UNIVERSAL CITY, Calif. (AP) — The life of Jenni Rivera was celebrated in song, as passionate fans chanted "Jen-ni! Jen-ni!" at the singer's memorial service billed by her family a "celestial graduation."


Rivera's children and singers Olga Tanon and Joan Sebastian performed during the nearly 2 ½-hour service Wednesday at the Gibson Amphitheatre, where thousands of fans gathered to salute the "Diva de la Banda."


Famed Mexican singers Marco Antonio Solis and Ana Gabriel and actors Lou Diamond Phillips and Kate del Castillo were also among the guests.


A red casket sat onstage amid a sea of white roses, as images of Rivera played on three big screens. Family members embraced and kissed the casket at the conclusion of the service, laying more white roses atop it.


While most of the speeches and songs were delivered in Spanish, Rivera's children spoke in English, often directly to their late mother.

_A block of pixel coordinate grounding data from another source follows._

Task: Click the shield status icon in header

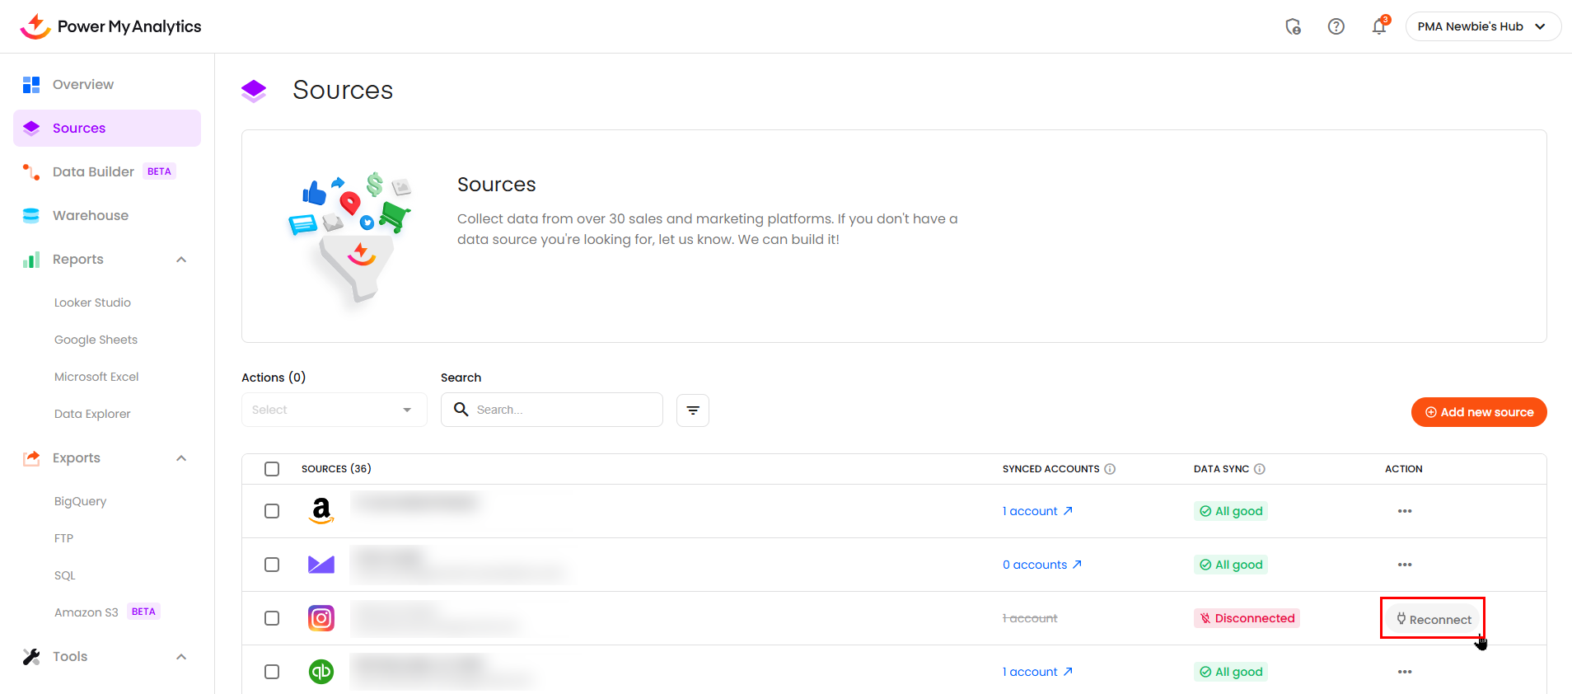Action: tap(1293, 27)
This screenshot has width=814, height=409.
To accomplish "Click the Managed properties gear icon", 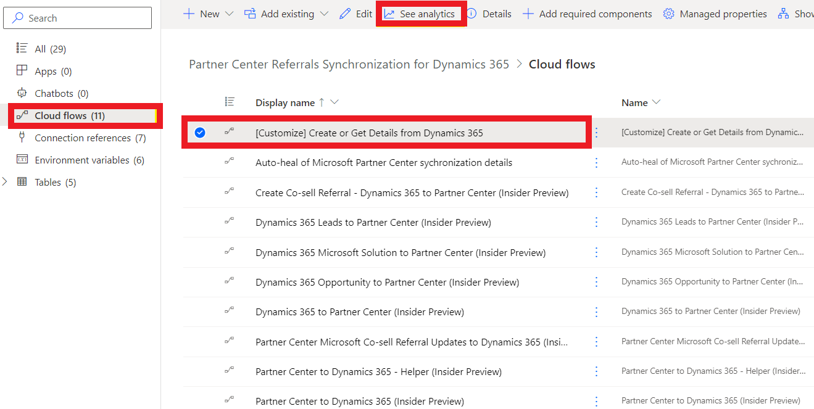I will click(668, 14).
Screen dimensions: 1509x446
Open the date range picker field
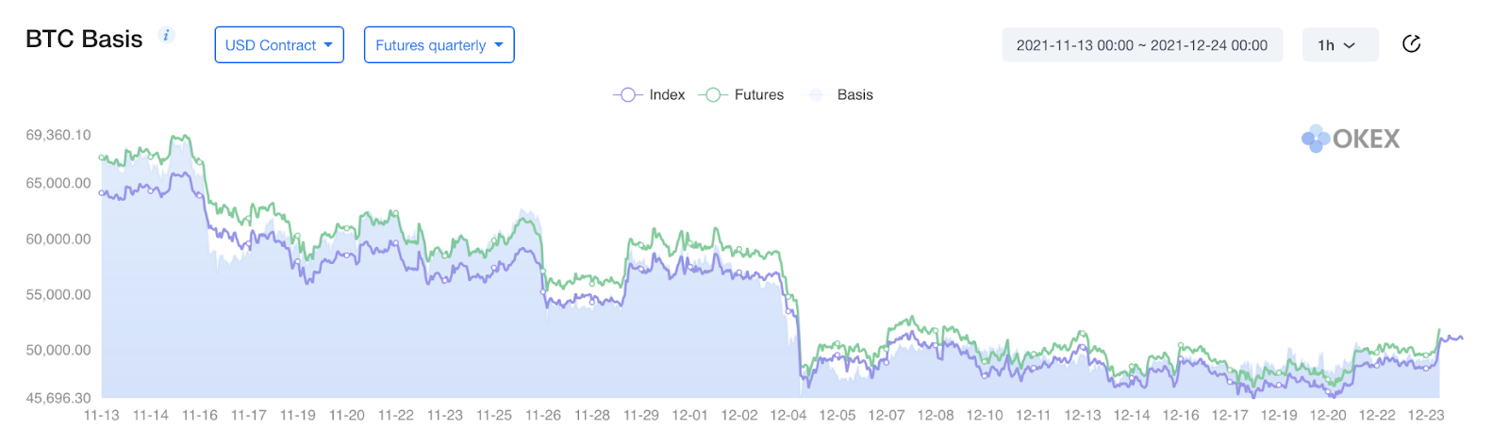(1142, 45)
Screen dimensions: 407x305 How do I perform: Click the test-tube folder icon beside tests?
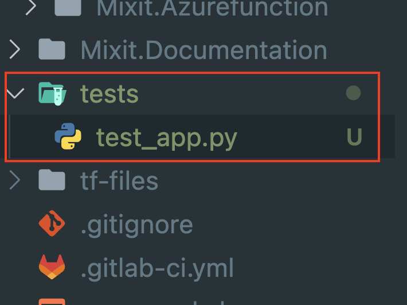click(52, 93)
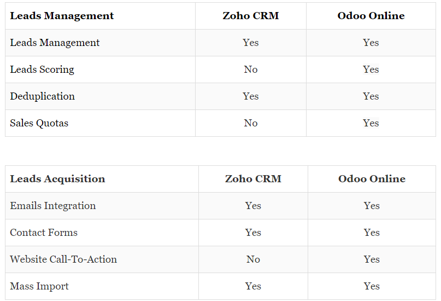Select the second table's Zoho CRM column header
Viewport: 441px width, 301px height.
[253, 179]
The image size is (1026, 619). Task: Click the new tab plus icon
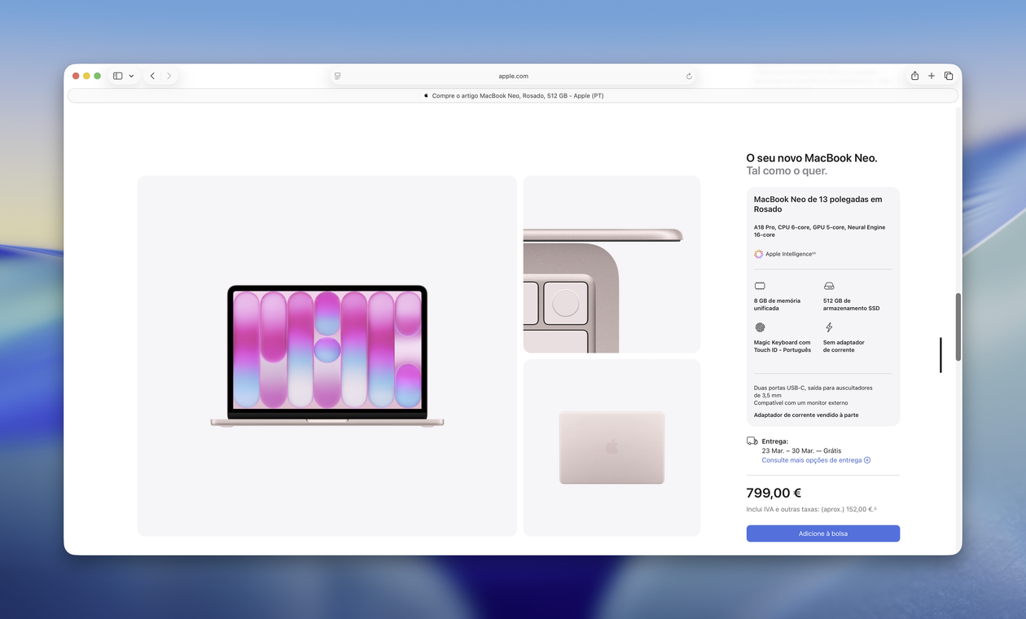pos(931,75)
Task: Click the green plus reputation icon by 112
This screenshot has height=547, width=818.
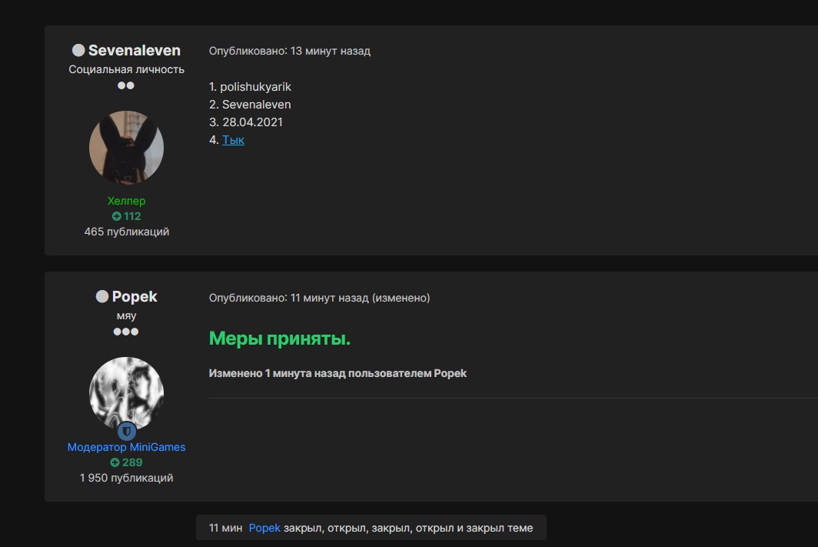Action: pos(117,216)

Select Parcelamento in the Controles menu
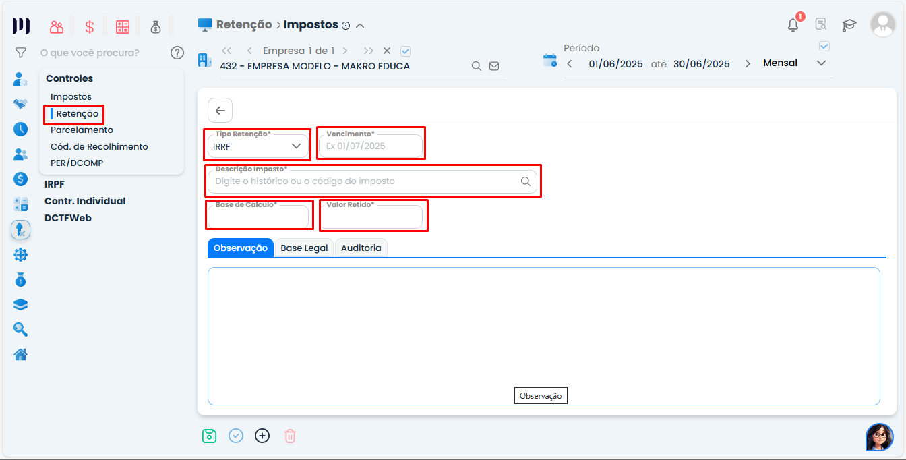point(83,130)
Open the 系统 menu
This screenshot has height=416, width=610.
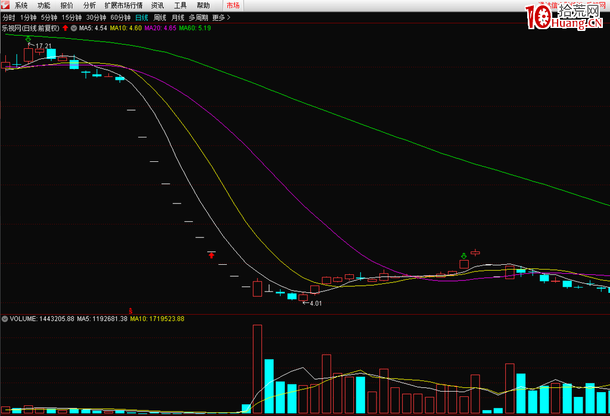21,5
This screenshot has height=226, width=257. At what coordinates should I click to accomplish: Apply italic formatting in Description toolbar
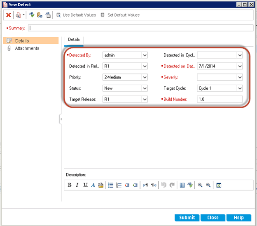click(77, 185)
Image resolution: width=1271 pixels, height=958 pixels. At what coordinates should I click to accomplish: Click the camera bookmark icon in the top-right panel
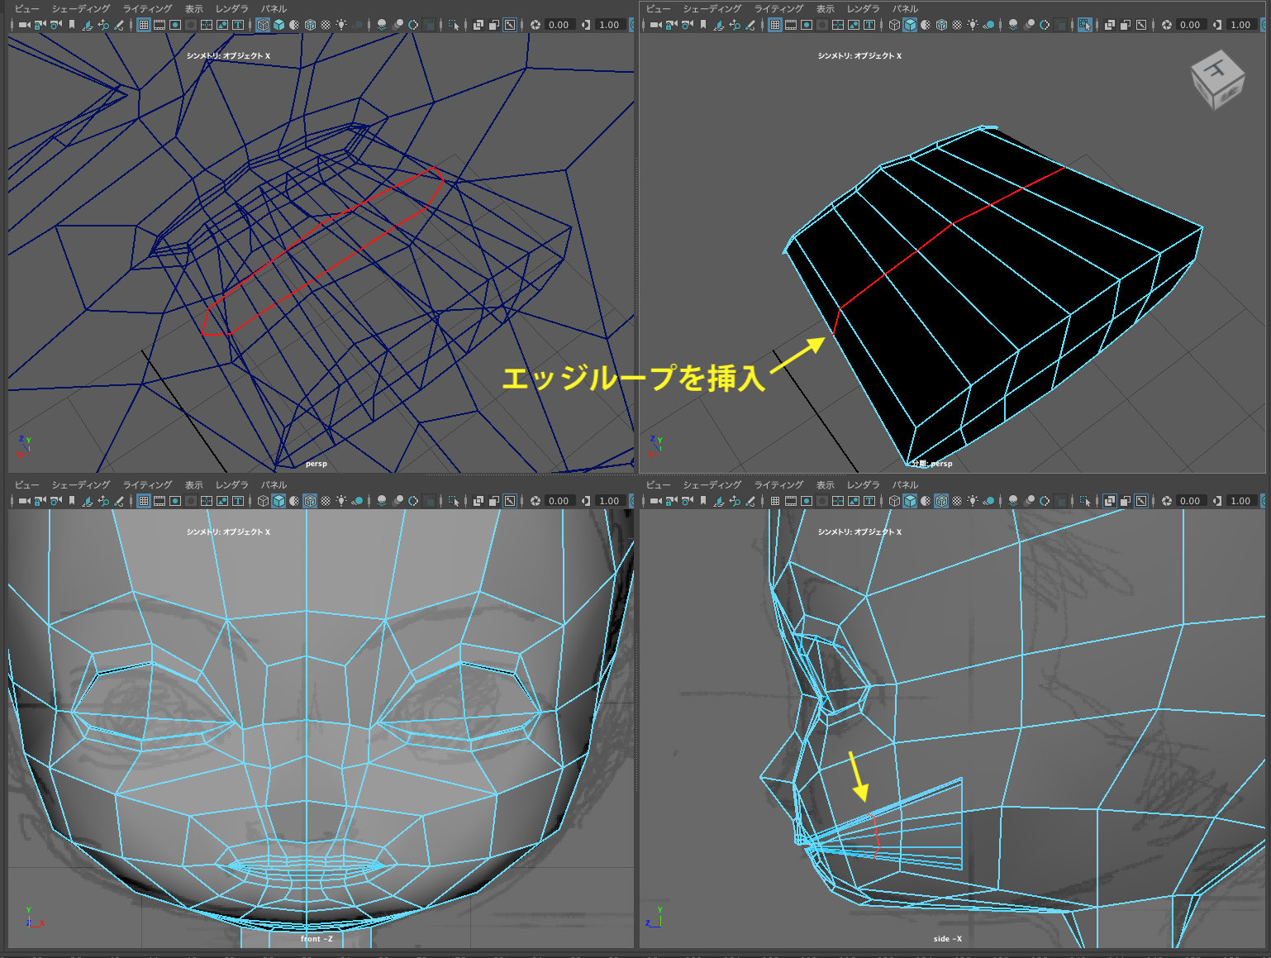(x=703, y=25)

"We're not here to mourn the death," said son Michael, 21. "We're here to celebrate the life and graduation of a singer, an entertainer, a diva, a fighter, an entrepreneur, a philanthropist, and more than anything, a mother — the best mother."


He then called for 27 seconds of silence for the victims of the massacre in Newtown, Conn.


Rivera's youngest child, 11-year-old Johnny, was heartbreakingly poised as he said, "The person that everyone's talking about is my mom."


"Mama, I've been crying so much these last few days. I miss you so much," said the little boy, wearing a red bow tie like many of his family members. "I hope you're taking care of my dad and I hope he's taking care of you, too."


Rivera's second husband, Juan Lopez, died in 2009. The couple divorced in 2003.


Rivera's brothers and sisters spoke lovingly of the singer, calling her "the queen of queens," ''perfectly imperfect" and an "eternal diva." Her father said Rivera's "happiness, smile and care for the public will never be forgotten." He then performed a song he wrote about his daughter, a woman who rose from humble roots to become "la Diva de la Banda."


One of Rivera's brothers said his sister "made it OK for women to be who they are. Jenni also made it OK to be from nothing with the hopes of being something."


The family asked that Latin radio stations play Rivera's song "La Gran Senora" at noon Thursday in her honor.


Hundreds of Rivera's fans converged outside the venue, hoping to gain access to the service. Others bought advance tickets for $1.


The service was closed to most media, although a broadcast of the proceedings was made available.


The burial will be private.


Rivera and six other people died Dec. 9 in a northern Mexico plane crash that remains under investigation. Rivera, a mother of five children and grandmother of two, was 43.


Rivera sold more than 15 million copies of her 12 major-label albums. Her soulful singing style and honesty about her tumultuous personal life won her fans on both sides of the U.S.-Mexico border. She was also an actress and reality TV star.


Born in Los Angeles, Rivera launched her career by selling cassette tapes at flea markets. By the end of the 90s, she won a major-label contract and built a loyal following.


Many of her songs deal with themes of dignity in the face of heartbreak, which Rivera spoke of openly with her fans.


She had recently filed for divorce from her third husband, was once detained at a Mexico City airport with tens of thousands of dollars in cash, and publicly apologized after her brother assaulted a drunken fan who verbally attacked her in 2011.